LSU's defensive line play has shown why it can be a dominant group come the start of conference play. The Tigers can go at least two deep at every spot along the defensive line and have the athletes to move players around as well.
That creates exciting possibilities, even when a significant part of that group goes down. With Andre Anthony's season ending injury one of the headlines of this week, the focus turned to how LSU would be able to recover from Anthony's injury. The shift LSU has decided on has been to move freshman defensive tackle Maason Smith to left defensive end, a position that coach Ed Orgeron believes is a long term possibility for the freshman star.
"Maason has a chance if you look at a prototypical left defensive end in the NFL, he's a left defensive end," Orgeron said. "That's where most of the runs go to and you want a big defensive end to play over the tight end. He's very athletic to play in space so I think he has a chance to be a dominant football player there. He showed some things, he's a great inside rusher, he's learning how to play outside. I think he's just scratching the surface."
Smith will join sophomore BJ Ojulari and senior Ali Gaye on the edge to create a potentially lethal 1-2-3 punch as pass rushers for the Tigers. The freshman, who stands 6-foot-6, 292 pounds has impressed the coaching staff with his adaptability to be used all across the defensive line. Orgeron also said that Gaye will be back in the lineup this weekend against Mississippi State.

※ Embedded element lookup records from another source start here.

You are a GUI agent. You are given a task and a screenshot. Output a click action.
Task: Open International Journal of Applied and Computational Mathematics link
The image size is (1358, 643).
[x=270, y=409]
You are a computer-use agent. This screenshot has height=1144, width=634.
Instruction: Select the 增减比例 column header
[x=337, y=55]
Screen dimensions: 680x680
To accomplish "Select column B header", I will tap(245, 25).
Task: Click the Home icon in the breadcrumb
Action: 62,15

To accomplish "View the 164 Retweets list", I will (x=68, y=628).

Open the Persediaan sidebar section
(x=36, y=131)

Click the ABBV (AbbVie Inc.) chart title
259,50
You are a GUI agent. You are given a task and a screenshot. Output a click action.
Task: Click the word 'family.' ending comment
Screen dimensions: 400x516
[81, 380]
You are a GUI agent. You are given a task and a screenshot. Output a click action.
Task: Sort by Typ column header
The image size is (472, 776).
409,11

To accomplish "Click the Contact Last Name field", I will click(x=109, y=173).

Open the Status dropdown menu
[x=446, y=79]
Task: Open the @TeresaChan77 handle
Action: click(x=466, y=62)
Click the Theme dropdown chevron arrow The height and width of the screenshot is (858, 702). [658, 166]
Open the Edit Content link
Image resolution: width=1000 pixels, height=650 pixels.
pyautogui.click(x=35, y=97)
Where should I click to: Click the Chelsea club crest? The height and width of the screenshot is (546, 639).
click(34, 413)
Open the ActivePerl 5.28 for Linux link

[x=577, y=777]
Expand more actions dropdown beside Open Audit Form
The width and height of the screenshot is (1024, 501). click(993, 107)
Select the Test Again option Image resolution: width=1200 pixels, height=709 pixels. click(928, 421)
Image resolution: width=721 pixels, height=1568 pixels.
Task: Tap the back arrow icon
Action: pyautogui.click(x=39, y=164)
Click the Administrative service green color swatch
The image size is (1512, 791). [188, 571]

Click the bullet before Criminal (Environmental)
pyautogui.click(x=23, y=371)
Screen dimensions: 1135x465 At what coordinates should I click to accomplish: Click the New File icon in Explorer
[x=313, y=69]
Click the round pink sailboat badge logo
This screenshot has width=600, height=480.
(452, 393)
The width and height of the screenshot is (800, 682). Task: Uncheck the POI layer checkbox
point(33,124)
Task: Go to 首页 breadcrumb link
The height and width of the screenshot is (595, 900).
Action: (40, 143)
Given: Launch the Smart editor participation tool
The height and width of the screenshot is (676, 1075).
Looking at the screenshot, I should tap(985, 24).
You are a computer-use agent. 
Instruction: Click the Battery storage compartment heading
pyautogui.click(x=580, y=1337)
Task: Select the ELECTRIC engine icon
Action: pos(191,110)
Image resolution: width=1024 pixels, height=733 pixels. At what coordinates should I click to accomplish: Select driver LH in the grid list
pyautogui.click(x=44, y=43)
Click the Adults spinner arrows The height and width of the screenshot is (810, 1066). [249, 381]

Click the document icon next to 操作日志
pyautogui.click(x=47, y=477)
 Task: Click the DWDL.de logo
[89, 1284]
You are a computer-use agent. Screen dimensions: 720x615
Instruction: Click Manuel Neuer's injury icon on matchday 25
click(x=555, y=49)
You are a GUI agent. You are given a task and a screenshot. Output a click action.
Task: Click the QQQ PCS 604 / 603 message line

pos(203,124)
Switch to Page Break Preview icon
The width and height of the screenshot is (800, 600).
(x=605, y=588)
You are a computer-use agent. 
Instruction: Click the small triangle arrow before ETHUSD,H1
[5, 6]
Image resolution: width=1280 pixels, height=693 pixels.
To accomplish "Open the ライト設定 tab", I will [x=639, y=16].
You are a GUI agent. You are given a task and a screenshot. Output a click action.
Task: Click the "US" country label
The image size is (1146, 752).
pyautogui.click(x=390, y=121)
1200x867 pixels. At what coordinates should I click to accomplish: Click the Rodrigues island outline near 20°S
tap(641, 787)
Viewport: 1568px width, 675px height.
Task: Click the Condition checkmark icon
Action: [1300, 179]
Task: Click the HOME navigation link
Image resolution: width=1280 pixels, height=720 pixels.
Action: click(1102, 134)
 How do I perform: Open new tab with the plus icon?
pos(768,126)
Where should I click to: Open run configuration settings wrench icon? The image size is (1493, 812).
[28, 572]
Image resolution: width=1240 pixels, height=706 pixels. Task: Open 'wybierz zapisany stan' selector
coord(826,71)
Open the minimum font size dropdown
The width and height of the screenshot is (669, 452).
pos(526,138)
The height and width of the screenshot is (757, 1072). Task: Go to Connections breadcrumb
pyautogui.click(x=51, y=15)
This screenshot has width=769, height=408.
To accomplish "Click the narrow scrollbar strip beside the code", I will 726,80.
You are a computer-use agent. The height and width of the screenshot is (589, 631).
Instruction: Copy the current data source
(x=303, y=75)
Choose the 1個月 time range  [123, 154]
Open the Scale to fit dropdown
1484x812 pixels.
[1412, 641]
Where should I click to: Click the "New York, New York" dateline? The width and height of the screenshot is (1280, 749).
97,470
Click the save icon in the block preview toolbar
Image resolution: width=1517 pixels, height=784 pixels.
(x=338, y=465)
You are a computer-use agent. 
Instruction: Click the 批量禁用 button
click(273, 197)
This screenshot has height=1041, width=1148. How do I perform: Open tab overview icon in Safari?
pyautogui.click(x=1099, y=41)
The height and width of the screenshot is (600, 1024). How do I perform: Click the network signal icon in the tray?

LSU figuring out its rotations up front is necessary for this Mississippi State game in particular because there's a very real chance part of the defensive strategy will be to rush only three players. Dropping seven or eight guys against a heavy passing offense like the Bulldogs will eat up a lot of the field and if the defensive line can still find ways to pressure quarterback Will Rogers, the Tigers will have success Saturday.
"BJ is playing more, he's playing the right end, we're playing more of an attacking style defense, we got him wider," Orgeron said. "Last year we had him right on the tackle which is not condusive to making plays in the backfield. He's rushing every time so that's helping."
But with Smith moving to the outside, what does that do for the depth on the interior defensive line? Joseph Evans, Neil Farrell, Jaquelin Roy and Jacobian Guillory have all come on strong at the start of the season on the interior so LSU is still in very good shape in keeping its rotations fresh.
Orgeron even hinted that senior interior lineman Glen Logan could be nearing a return after a foot injury has kept him out most of the fall. The Tigers have the depth at each position to feel comfortable that rotating these guys in and out won't diminish the product on the field and also keep players fresh until the very last snap.
"I'm really pleased," Orgeron said on Off the Bench. "They played their best (game against CMU). I thought (Joe Evans) played his best game. Neil Farrell is playing at a high level right now. Jaquelin Roy is becoming the dominant player we thought he could be, and Jacobian Guillory has probably grown the most. We have a four-man rotation right there that we feel really good about.”